2019 was a year of big changes for Nordea, with new management and new financial targets. The fourth quarter of 2019 represented the first step toward meeting the 2022 financial targets. Whilst one quarter alone is a short period of time, progress was achieved in terms of capital, costs, and also high-quality income.
As an owner, it is gratifying to see the commitment and determination with which the new management is working towards realizing the new targets. I am convinced the management and staff will continue the good work in the coming quarters.
All of our insurance operations benefited from the strong equity markets in 2019, even though the beginning of the year proved to be challenging for the investment operations. The general view in the market was that interest rates would finally start to increase from their historically low levels. However, by late summer it became apparent to most market players that the low interest rates would stay with us longer than expected.

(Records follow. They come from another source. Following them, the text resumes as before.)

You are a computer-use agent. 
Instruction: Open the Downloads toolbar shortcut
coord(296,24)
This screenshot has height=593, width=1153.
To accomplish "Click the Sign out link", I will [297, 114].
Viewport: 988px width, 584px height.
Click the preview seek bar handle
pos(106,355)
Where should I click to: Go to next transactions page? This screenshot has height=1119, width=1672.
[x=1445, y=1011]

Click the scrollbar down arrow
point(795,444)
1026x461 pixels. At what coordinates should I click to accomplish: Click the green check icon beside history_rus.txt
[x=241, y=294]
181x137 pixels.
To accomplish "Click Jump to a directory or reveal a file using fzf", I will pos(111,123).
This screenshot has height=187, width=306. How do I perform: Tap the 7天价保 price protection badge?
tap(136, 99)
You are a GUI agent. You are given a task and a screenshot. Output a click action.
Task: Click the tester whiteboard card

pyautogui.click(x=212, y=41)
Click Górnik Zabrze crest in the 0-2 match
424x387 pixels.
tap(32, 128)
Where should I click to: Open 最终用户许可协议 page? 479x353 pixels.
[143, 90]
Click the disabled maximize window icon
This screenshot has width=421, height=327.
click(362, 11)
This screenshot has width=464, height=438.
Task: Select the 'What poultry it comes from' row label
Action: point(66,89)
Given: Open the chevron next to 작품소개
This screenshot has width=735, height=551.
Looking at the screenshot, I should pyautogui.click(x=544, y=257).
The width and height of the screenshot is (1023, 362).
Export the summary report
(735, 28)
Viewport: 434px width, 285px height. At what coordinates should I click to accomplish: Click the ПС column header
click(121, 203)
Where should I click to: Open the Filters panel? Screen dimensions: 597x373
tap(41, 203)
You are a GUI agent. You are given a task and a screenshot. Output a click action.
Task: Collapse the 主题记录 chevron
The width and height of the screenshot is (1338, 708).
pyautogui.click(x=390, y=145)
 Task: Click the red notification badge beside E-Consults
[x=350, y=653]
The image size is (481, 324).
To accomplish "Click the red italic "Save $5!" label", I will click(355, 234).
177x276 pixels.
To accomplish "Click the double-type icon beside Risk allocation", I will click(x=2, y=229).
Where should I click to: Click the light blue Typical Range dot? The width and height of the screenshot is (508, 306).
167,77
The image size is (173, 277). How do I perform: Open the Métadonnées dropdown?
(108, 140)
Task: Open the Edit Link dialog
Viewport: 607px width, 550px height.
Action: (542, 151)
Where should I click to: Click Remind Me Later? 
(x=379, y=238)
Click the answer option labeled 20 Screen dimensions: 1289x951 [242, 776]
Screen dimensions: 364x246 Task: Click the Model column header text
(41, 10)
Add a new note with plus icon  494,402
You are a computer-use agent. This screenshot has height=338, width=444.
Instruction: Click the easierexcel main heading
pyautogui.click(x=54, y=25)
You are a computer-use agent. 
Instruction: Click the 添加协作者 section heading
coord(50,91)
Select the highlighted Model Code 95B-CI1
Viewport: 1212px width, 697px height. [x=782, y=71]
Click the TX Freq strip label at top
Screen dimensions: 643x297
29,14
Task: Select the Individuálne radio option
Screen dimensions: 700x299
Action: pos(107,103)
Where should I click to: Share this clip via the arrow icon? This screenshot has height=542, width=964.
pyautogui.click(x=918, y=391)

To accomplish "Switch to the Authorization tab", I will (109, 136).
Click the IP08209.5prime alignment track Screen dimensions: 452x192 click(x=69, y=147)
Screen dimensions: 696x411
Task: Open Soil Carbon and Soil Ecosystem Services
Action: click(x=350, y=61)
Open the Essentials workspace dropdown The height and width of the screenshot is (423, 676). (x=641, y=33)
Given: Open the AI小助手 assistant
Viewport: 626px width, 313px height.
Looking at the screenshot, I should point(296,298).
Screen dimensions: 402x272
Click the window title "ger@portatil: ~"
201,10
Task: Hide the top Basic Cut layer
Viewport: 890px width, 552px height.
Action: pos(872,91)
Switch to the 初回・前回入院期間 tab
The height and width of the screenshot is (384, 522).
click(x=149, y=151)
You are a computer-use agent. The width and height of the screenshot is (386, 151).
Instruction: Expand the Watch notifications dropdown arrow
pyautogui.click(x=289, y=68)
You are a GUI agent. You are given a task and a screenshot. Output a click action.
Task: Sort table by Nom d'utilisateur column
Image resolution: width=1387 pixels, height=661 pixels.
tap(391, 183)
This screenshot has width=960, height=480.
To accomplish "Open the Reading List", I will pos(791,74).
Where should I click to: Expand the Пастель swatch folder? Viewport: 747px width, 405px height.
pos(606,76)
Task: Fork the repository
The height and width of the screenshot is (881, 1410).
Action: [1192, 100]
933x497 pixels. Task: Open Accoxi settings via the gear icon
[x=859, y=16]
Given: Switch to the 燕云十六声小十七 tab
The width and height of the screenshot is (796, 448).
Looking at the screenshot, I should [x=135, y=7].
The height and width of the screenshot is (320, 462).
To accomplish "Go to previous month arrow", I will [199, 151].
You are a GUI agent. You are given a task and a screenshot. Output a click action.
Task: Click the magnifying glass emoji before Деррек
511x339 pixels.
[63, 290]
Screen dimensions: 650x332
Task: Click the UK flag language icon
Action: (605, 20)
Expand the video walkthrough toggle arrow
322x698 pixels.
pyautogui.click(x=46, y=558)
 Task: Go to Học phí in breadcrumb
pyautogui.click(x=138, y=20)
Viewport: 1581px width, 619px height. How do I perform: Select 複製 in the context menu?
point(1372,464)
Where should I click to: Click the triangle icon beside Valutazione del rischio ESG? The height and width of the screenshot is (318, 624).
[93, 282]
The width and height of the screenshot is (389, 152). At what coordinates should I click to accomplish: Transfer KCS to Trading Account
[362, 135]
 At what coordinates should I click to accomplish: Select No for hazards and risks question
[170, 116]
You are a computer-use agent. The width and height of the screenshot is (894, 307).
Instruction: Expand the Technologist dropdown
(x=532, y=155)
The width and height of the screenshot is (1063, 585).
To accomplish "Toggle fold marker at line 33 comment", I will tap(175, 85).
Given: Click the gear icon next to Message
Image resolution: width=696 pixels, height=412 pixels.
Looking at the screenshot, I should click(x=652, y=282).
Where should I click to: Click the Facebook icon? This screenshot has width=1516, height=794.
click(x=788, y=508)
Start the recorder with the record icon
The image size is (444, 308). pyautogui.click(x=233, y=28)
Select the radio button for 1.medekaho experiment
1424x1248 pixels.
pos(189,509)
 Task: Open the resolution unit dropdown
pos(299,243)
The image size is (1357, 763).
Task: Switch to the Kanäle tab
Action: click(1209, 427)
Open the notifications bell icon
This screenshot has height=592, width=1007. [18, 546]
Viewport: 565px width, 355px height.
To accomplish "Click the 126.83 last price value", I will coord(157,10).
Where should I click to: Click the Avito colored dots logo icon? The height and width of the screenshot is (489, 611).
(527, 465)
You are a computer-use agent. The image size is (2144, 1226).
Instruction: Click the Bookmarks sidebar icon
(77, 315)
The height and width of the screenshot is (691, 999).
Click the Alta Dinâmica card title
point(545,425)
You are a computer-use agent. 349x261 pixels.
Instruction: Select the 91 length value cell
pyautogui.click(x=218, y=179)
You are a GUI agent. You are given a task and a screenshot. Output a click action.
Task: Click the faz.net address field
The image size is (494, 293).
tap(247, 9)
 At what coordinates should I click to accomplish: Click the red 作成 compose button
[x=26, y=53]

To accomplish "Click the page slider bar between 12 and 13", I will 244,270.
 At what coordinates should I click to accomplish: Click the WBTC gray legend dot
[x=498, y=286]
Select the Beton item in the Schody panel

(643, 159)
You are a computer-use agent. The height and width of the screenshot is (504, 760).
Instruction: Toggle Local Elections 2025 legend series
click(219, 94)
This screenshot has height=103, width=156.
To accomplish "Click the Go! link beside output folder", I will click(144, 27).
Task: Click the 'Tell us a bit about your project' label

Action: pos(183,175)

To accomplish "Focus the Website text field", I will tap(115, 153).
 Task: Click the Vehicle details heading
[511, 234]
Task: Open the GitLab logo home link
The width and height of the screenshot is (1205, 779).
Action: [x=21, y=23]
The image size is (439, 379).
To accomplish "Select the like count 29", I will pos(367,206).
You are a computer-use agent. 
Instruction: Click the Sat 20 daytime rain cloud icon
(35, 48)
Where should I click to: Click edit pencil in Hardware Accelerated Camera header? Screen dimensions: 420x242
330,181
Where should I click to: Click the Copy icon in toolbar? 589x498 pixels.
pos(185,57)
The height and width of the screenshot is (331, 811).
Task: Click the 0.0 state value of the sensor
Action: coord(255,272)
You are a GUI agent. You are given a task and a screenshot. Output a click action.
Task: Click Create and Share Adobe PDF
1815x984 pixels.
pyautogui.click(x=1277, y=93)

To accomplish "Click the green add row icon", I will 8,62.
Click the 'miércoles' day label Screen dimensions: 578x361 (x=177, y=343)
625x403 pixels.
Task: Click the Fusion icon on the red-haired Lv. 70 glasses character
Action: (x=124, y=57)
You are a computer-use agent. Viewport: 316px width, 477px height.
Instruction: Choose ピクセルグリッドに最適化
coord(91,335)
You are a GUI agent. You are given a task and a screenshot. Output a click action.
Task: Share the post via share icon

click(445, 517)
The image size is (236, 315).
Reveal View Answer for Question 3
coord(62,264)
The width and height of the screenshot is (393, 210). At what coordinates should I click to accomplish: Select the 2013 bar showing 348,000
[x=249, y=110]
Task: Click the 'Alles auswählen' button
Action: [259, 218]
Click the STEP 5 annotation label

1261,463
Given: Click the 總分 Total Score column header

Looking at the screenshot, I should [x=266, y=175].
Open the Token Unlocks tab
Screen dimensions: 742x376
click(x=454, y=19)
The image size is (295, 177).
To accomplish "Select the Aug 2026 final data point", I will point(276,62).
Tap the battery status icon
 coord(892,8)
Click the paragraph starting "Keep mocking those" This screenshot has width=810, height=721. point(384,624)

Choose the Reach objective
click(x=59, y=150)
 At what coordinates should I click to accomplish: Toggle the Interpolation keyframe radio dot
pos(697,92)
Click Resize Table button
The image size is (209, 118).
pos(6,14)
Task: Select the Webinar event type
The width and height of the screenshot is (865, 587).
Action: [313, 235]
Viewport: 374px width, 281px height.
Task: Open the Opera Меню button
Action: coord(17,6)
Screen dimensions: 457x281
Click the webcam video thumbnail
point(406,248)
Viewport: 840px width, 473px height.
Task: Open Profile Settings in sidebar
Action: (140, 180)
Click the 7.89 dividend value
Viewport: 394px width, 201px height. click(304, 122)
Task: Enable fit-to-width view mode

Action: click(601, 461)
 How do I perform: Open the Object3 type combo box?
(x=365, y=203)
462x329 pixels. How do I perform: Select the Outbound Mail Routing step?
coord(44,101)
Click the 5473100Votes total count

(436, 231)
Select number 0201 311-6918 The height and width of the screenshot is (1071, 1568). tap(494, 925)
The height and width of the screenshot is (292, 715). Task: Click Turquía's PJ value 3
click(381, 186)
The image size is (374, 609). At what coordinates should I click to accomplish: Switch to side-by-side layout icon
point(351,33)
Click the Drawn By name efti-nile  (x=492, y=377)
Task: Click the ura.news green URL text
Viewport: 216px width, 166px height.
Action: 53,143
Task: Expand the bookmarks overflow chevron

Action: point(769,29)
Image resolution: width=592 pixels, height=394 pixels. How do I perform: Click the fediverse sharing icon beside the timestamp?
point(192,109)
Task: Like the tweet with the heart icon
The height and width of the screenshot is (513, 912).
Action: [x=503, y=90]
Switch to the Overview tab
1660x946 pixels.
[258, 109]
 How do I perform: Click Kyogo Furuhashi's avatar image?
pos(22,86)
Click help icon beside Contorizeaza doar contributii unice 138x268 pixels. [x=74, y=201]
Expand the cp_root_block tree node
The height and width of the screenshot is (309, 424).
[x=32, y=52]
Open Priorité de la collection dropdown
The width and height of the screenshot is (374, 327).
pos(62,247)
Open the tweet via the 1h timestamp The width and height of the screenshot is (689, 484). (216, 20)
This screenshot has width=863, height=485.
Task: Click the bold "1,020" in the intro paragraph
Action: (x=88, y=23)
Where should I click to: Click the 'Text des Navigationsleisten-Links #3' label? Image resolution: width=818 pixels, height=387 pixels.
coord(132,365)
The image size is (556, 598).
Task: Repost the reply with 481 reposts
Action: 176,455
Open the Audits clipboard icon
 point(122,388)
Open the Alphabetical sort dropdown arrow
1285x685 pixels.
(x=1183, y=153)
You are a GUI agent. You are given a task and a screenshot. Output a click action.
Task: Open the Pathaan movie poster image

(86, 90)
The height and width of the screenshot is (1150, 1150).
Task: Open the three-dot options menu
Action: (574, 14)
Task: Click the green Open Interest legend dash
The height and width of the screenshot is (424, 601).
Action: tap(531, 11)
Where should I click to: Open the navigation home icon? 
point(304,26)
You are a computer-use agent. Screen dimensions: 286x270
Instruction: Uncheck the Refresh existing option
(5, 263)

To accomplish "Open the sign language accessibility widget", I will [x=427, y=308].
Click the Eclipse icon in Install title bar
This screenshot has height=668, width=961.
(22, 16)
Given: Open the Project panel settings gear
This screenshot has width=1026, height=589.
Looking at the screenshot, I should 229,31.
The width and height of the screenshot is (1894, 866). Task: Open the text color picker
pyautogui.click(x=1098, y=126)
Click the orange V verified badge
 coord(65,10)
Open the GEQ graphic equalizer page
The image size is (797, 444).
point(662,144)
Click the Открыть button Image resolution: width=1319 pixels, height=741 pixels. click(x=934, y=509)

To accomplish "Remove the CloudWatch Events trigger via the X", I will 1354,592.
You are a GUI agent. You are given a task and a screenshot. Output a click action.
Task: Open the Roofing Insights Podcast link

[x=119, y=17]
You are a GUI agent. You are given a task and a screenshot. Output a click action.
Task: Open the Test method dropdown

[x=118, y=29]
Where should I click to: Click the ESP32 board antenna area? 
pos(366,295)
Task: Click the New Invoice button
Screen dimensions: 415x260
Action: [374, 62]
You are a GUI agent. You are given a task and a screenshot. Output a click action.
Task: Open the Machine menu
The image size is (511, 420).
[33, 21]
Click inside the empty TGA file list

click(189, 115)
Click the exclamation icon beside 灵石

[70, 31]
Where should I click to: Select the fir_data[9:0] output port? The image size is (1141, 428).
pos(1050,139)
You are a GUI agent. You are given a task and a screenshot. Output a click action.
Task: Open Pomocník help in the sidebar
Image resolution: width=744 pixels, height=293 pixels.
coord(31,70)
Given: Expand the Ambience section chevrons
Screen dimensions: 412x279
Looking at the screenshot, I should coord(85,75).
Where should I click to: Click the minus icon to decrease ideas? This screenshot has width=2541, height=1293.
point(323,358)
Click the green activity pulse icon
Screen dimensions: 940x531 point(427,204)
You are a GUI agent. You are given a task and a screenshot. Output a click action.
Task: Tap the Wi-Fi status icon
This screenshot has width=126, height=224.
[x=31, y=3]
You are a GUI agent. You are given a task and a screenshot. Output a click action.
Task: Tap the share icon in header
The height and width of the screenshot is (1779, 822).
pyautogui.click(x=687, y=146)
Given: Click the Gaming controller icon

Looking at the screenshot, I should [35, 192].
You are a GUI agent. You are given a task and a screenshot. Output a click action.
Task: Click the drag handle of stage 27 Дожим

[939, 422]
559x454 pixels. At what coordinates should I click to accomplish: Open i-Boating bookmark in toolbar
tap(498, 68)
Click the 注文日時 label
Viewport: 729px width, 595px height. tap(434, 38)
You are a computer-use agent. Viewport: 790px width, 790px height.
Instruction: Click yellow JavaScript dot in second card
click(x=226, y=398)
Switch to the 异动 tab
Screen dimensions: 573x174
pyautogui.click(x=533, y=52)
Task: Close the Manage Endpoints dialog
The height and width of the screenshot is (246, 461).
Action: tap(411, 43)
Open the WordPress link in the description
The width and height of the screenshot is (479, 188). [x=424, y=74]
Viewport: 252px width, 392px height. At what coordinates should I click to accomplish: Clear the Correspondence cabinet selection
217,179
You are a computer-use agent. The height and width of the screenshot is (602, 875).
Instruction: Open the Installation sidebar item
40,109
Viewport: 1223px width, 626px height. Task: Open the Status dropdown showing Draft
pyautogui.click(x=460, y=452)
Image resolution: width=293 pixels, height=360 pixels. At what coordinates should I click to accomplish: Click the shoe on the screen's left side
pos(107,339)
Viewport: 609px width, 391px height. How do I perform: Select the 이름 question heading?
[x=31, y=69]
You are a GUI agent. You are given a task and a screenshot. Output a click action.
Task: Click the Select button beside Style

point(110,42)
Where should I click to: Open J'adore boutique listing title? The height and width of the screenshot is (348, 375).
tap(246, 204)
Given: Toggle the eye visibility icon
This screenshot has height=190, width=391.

Whilst low interest rates are challenging for Sampo from a capital perspective, the decreasing interest rate environment offered good equity returns and it helped Sampo to produce excellent investment returns for 2019.
In October 2019, we stated that we no longer believe that the interests of either the company or its shareholders are best served by sticking to the plan of ever-increasing dividends. Therefore, Sampo’s Board of Directors approved a new dividend policy in February 2020. Based on this policy, Sampo will pay out at least 70 per cent of the net profit as dividends in the coming years. In accordance with the communication dated 6 February 2020, Sampo’s Board has proposed a dividend of EUR 2.20 per share for 2019.
At Sampo, we are focused on creating shareholder value and we believe that this is best done over time by increasing the earnings of our operations. This is ultimately the only way to be able to pay attractive dividends to our shareholders in the long run.
Sampo is not only an insurance group from the regulatory point of view. In a normal year with the current group structure, the insurance businesses would indeed produce some 70 per cent of Sampo Group’s results before taxes. Reflecting on this, Sampo Group would definitely have looked very different had Björn Wahlroos and my predecessor Kari Stadigh not foreseen the huge potential for our P&C business almost two decades ago. I would also like to give my thanks to our Board – and obviously all of our employees working across all parts of the group. We would not be in this good position without all of your great efforts.
As the new CEO, I am looking optimistically at 2020. I believe that Sampo Group will prosper through our underwriting focus, in-depth knowledge about the markets, and the strong balance sheet. I expect the operating environment to provide both challenges and opportunities, and I look forward to meeting them with enthusiasm and confidence.